**EXERCISE**
Copy the stretch of the listing from its start through the line containing "point(388,116)", including both ends, and leave out the pictures.

[Listing on locating words and elements]
++++++++++++++++++++
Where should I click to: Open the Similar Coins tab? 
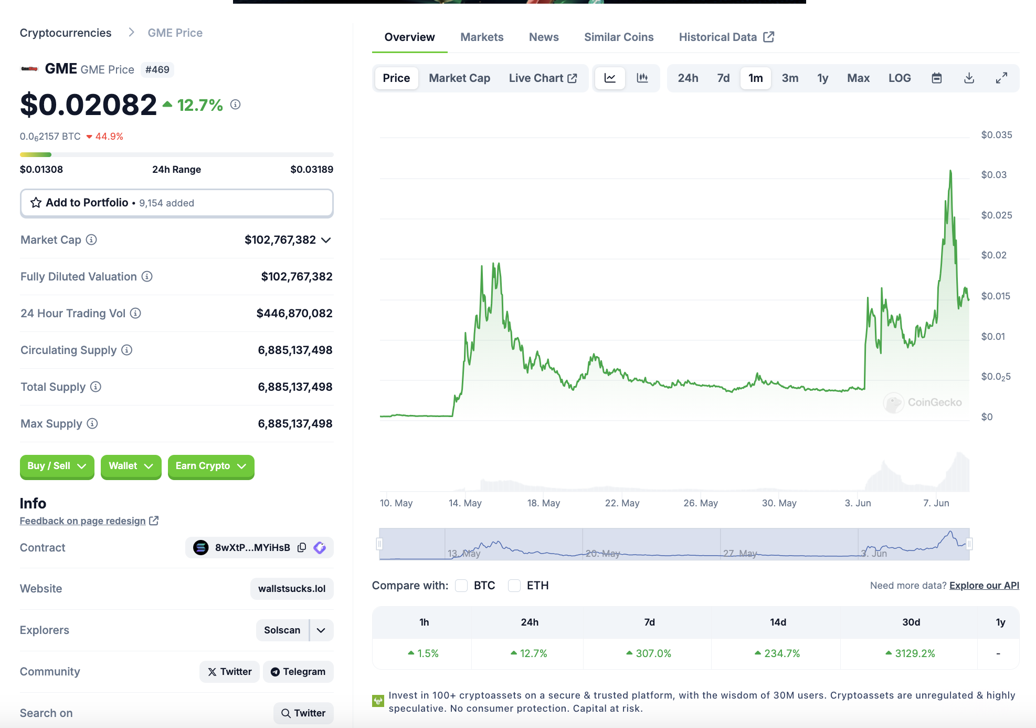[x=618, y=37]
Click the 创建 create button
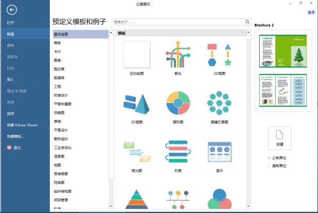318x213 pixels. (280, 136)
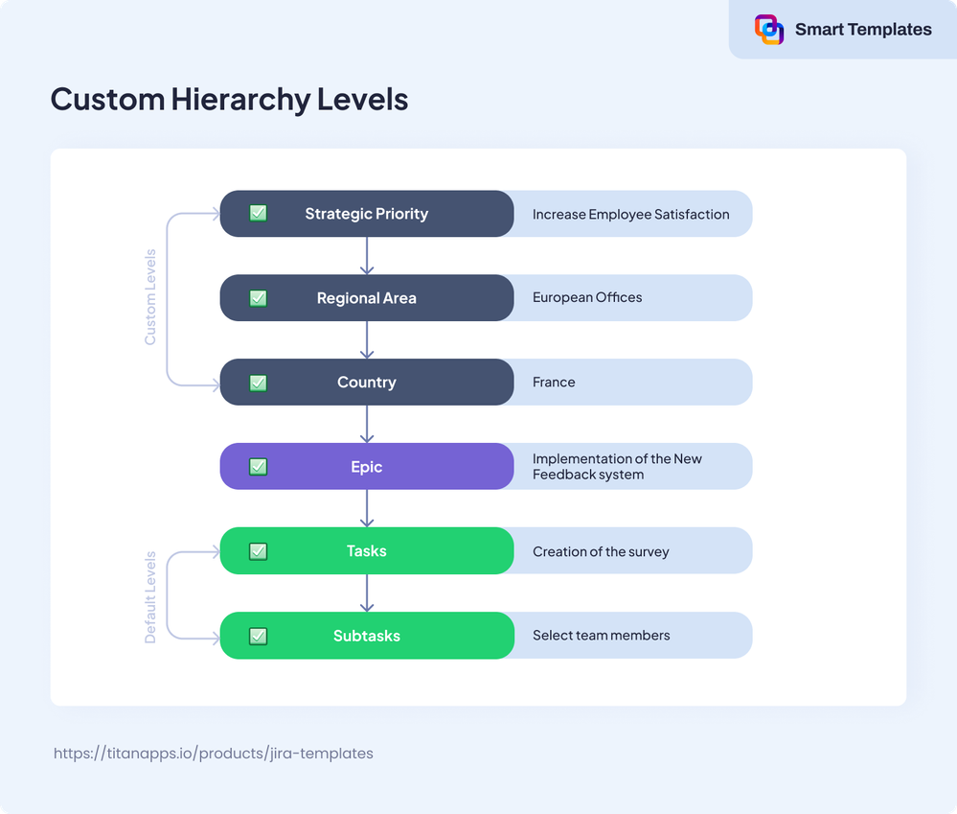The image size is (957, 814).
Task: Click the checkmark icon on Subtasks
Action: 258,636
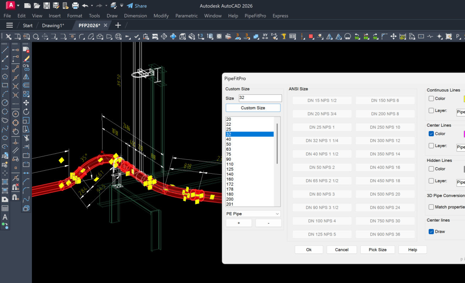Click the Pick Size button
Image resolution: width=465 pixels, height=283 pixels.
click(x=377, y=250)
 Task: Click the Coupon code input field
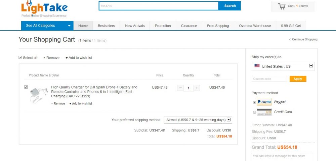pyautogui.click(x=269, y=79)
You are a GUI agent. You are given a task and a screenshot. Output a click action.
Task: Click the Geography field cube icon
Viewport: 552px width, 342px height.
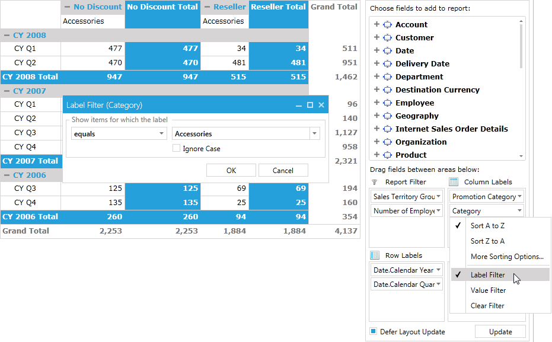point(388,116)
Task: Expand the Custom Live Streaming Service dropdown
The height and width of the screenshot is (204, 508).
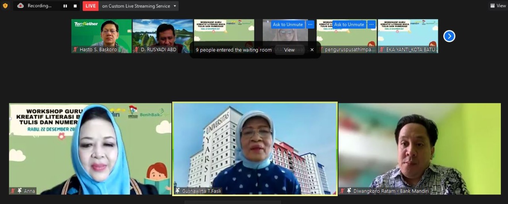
++++++++++++++++++++
**TASK OUTPUT**
Where should I click to: Open the Similar Coins tab? 
[x=618, y=37]
Click the 创建 create button
318x213 pixels. (280, 136)
The image size is (957, 814).
Task: Click the checkmark icon on Subtasks
Action: 258,636
Click the Pick Size button
Image resolution: width=465 pixels, height=283 pixels.
click(x=377, y=250)
 Task: Click the Coupon code input field
pyautogui.click(x=269, y=79)
You are a GUI agent. You are given a task and a screenshot. Output a click action.
Task: Click the Geography field cube icon
Viewport: 552px width, 342px height.
point(388,116)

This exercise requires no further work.